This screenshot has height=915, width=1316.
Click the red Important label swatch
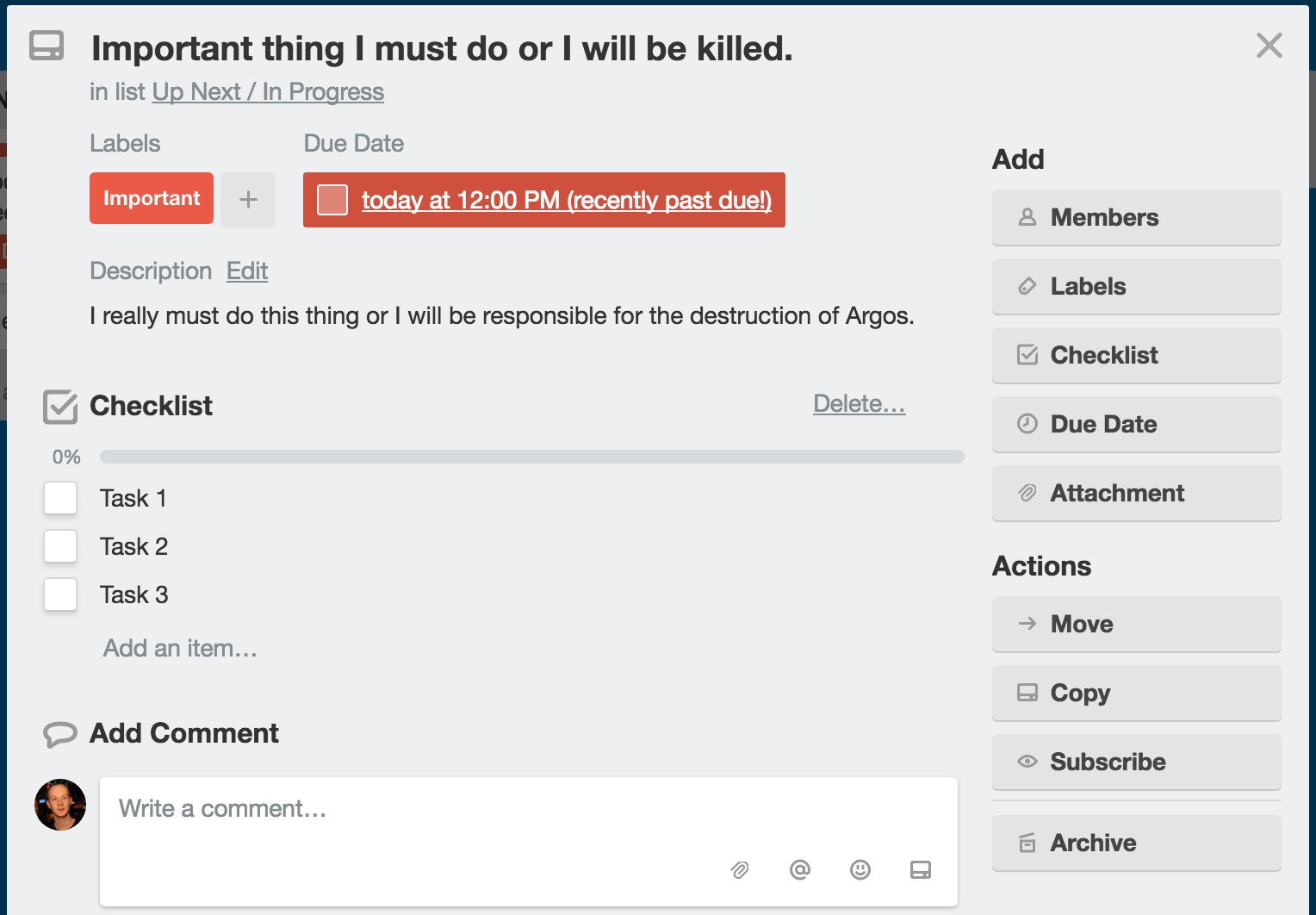[152, 198]
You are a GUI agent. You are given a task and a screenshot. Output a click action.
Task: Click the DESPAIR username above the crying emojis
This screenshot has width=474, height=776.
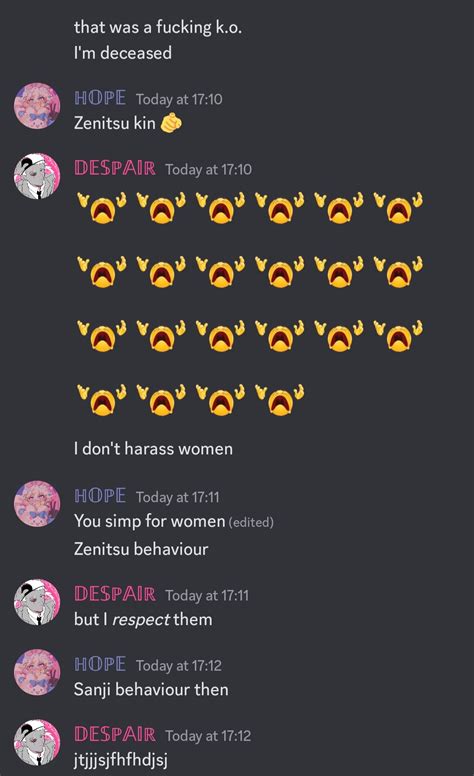pos(115,168)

....

* _WORK INSTRUCTIONS_
Please return the records above exactly as written, dropping every picture.

* _RESPONSE BELOW_
This screenshot has height=915, width=1316.
Click the red Important label swatch
[152, 198]
You are a GUI agent. You are given a task and a screenshot. Output a click action.
Task: Click the DESPAIR username above the crying emojis
This screenshot has width=474, height=776.
pos(115,168)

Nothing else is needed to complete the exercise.